◆ What you need to do:
Set down every line below, word for word.
[The input Boundary: Start]
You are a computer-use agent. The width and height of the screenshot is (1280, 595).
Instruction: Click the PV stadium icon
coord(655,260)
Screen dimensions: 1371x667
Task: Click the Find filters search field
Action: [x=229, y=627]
[The input Boundary: End]
◆ Answer box:
You are a computer-use agent. The width and height of the screenshot is (1280, 595).
Instruction: Click the PV stadium icon
coord(655,260)
Screen dimensions: 1371x667
Task: Click the Find filters search field
Action: [x=229, y=627]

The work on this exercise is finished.